Neighborhood News

January 2024


New curator at the helm of Elmwood newsletter

The Elmwood Neighborhood Association’s (ENA) monthly e-newsletter changes hands from Karen Hlynsky, who launched and continued the email publication for 12 years, to Jen Vincent. As Hlynsky steps down to focus on job and personal life responsibilities, she reflects on when ENA got its start as a loose association of activists in 2011, with a handful of neighbors assembling to advocate for improved city services in the area in light of their needs being dismissed by City Hall. “We each took on roles to build a sense of community and become a voice for the neighborhood in the Mayor’s Office,” says Hlynsky. From planting trees and developing a park to joining the Friends of Knight Memorial Library in improving the library building and programs, working with RIDOT to slow traffic, and advocating for affordable housing, ENA has garnered support and strength from the community.

When Hlynsky started the newsletter, she shares, “I’d hoped it would build pride in our neighborhood, and provide neighbors with opportunities to meet one another and join in activities that improved and celebrated our wonderful neighborhood. Every month I learned about events that Elmwoodians were hosting, organizing, and promoting and the workings of City Hall and state agencies whose decisions, projects, and programs impacted Elmwood. It’s been quite an education!” Now under Vincent’s leadership, the newsletter will get a new look but remain a source of information on projects and happenings for neighbors. To subscribe, email


Snow shovelers and grocery volunteers needed in Summit

The Summit Neighborhood Association (SNA) Snow Brigade helps elderly and disabled neighbors who have difficulty clearing their walks and driveways, and who cannot easily pay for a service. SNA is urgently looking for additional volunteer shovelers for this season. Shovelers work in teams, trading off two-week shifts to prevent anyone from having to commit for the entire winter. If you are able to help, please email

SNA continues to support the new Your Neighborhood Food Pantry at 533 Branch Avenue by helping coordinate some of their volunteers, as well as raising funds for this important community service. Neighbors also assist the Mount Hope Community Center with their work distributing groceries every Friday to residents in need. To get involved with SNA, attend a monthly meeting (held on third Mondays at 7pm, except for holidays), and watch for updates by following their Facebook page. Meetings are open to the public and held in the Sopkin Auditorium at Miriam Hospital and on Zoom. For more information, email


The Jewelry District prepares for new development

The Jewelry District faces an impending major construction boom. At its November meeting, the Jewelry District Association (JDA) had a lively discussion on how to maintain quality of life in their narrow street grid once all the planned projects have swung into action. Traffic issues, construction noise, dust, and other disruptions are unavoidable. The State Laboratory is already in the works on Richmond Street, with several big projects soon to follow. Construction fences will go up along Richmond, Elbow, and possibly Chestnut streets when work begins this summer on Brown’s 300,000-square-foot, seven-story Life Sciences building.
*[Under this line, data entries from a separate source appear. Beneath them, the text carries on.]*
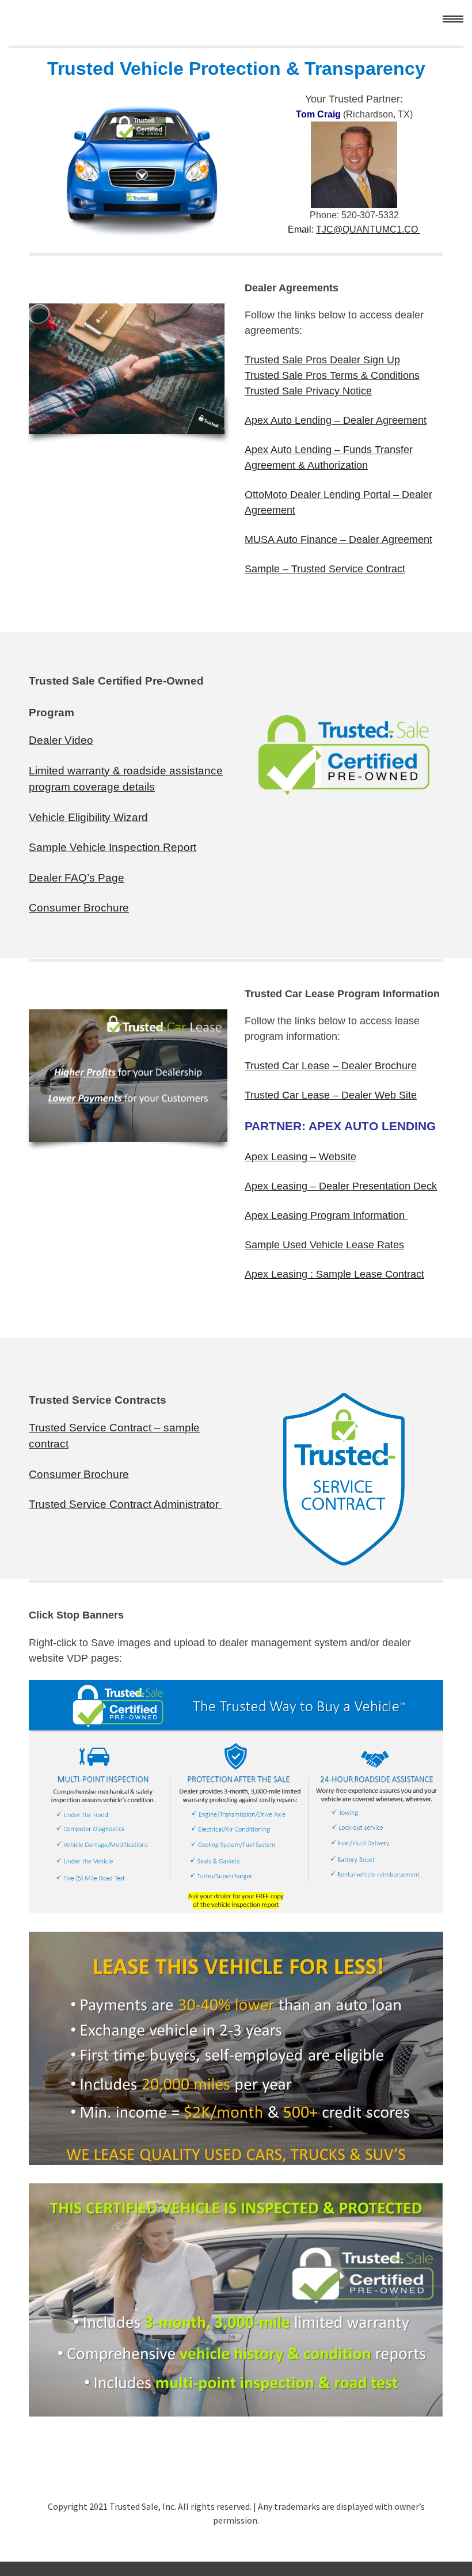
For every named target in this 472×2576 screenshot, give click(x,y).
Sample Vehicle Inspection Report (112, 847)
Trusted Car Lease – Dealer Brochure (331, 1066)
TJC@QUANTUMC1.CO (368, 229)
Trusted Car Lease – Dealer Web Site (331, 1095)
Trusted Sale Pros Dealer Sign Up (322, 360)
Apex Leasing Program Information (326, 1215)
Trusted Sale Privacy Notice (308, 391)
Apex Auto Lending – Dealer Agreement (336, 420)
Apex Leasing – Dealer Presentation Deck (341, 1186)
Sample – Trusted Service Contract (325, 569)
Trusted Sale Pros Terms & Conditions (332, 375)
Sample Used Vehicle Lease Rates (324, 1245)
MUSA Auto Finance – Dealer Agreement (338, 539)
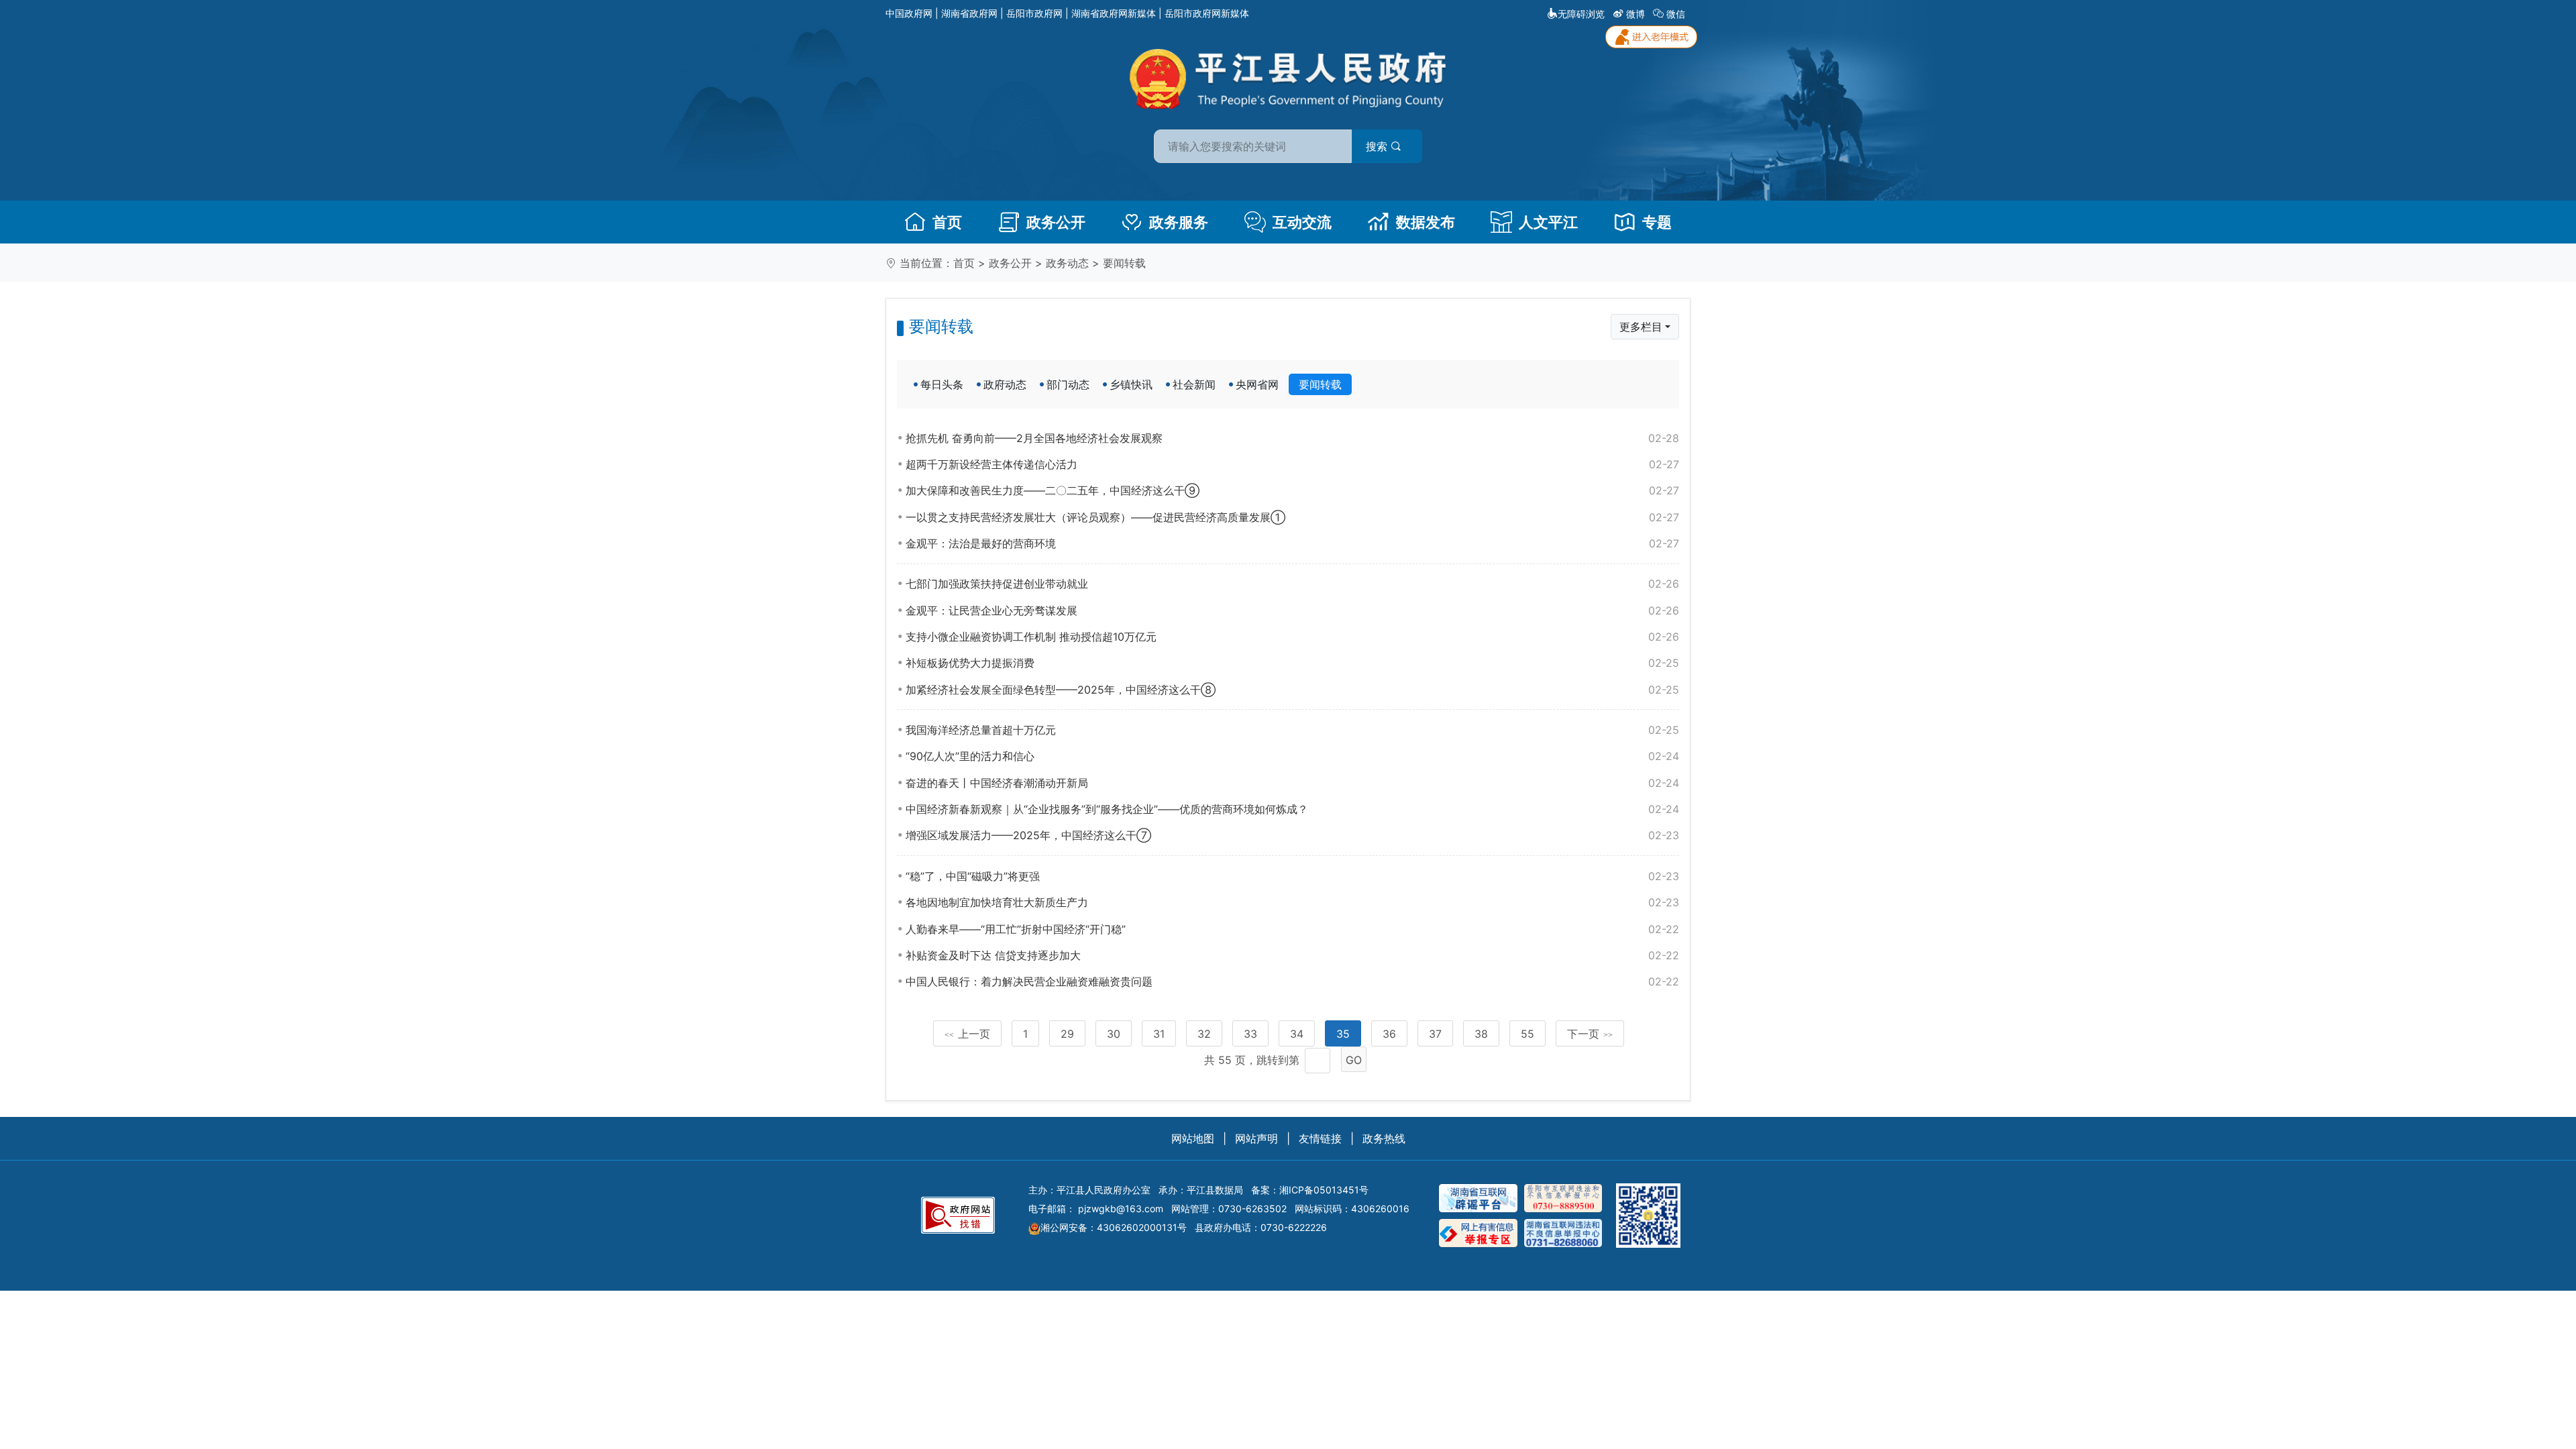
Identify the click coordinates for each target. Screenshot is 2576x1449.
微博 (1635, 13)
A few small buildings will have to come down; then, after the rubble is hauled away, trucks will start delivering building materials. One big plus: Brown’s plans show publicly accessible ground-floor spaces and park-like pathways through the site.

Nearby, the two-story Merchants Overseas warehouse at the corner of Bassett and Claverick streets will be transformed into a multi-story apartment complex. On Parcels 14 and 15, adjacent to Brown’s building at 200 Dyer Street, a 12-story apartment has been approved to start construction. Still under consideration is Pebb Capital’s re-scaled proposal for a residential infill building on Chestnut Street next to the district’s oldest building, Mayor Doyle’s house built in 1825. The evolution of the district continues, and the JDA will work to make the transformation as smooth as possible for the people who live, work, and play here.